Tuesday, March 15, 2016
PJ Manney on her book (R)evolution: 'It Doesn't Fit Neatly into Any Boxes'
PJ Manney’s fast-action novel (R)evolution (47North, 2015) has all the ingredients of a Hollywood thriller: a terrorist attack using nanotechnology, a military-industrial conspiracy, a scientist who augments his brain—plus, of course, romance, betrayal, and rapid-fire plot twists.
The movie-style storytelling comes naturally for Manney, who spent most of her career in Hollywood, developing films and writing for television. “I don’t see myself as a literary stylist or as a great wordsmith. I see myself as a … Hollywood-influenced storyteller,” she told me when we spoke on New Books in Science Fiction.
A first-time novelist, Manney says she was “flabbergasted” when she was nominated for this year’s Philip K. Dick Award. “I ended up melding genres and ignoring people’s advice,” she explains. “It doesn’t really fit neatly into any boxes and people who like boxes have a hard time with it… I thought it was just me and my editor who liked it.”
(R)evolution explores transformative technology—a brain-computer interface that relies on nano-materials to create a prosthetic hippocampus and cortex. Manney’s protagonist, Peter Bernhardt, seeks to use the technology for good—to aid brains destroyed by Alzheimer’s disease—but business and political forces try to grab the science for their own nefarious ends. Eventually, Bernhardt experiments on himself, pursuing super-human capacities to literally outsmart his enemies.
Manney had envisioned (R)evolution as a next-generation e-book: one with active Web links to provide context and background information and a soundtrack that allowed readers to hear the music that helps Bernhardt make connections and solve problems. “I wanted you to be able to play the music so you could actually experience his mental process… I wanted people to really have that sense of having a hacked and jacked brain.
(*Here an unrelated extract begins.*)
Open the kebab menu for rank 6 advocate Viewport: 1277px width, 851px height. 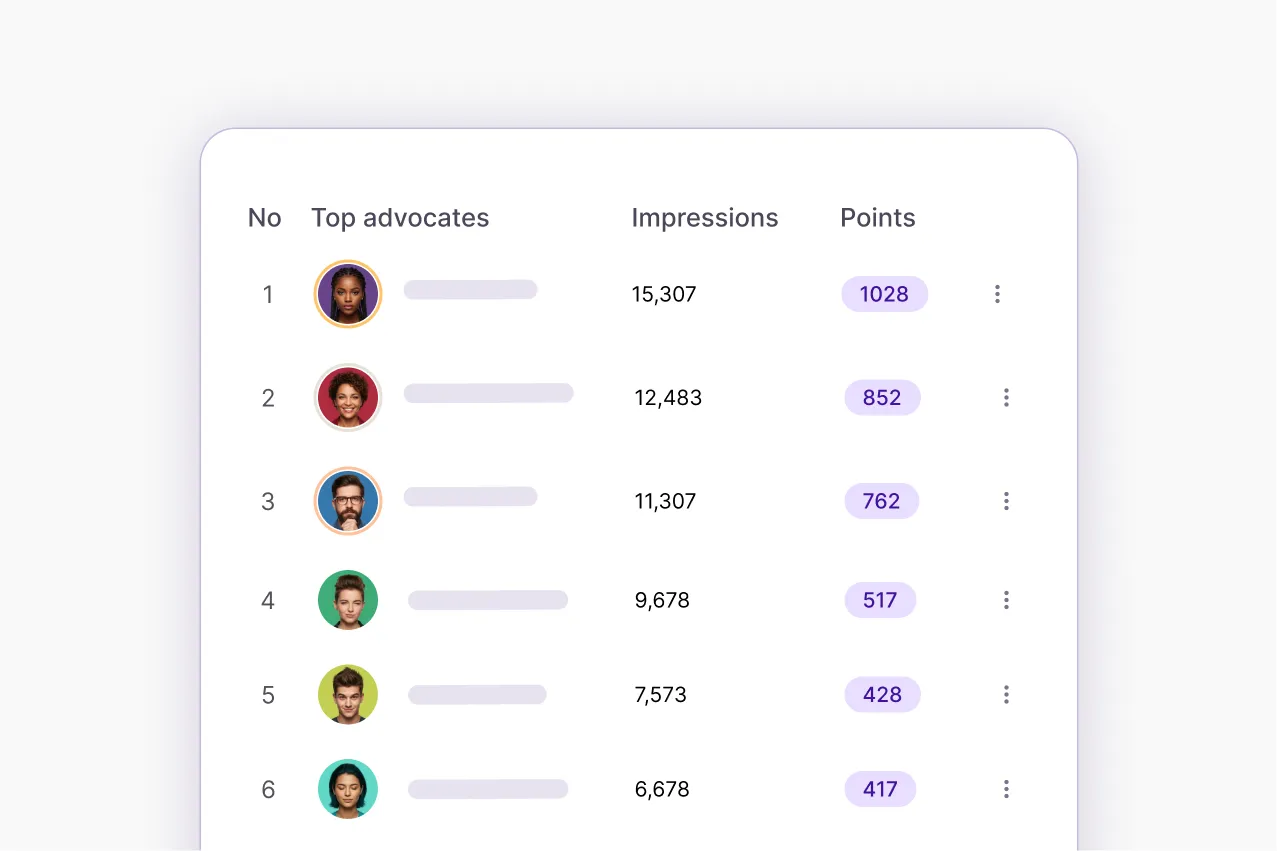click(x=1006, y=789)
If you did have a quirkily wired brain to begin with and this ability to pull from endless amounts of data, what would that feel like?”
Yet while Manney’s imagination rushes headlong into the future, e-book technology moves at a slower pace. The e-book version of (R)evolution has no links or music. But Manney hasn’t given up. She is working furiously on the next installment, (ID)entity. That gives e-book designers a chance to up their game and, I hope, design an e-book format worthy of Peter Bernhardt.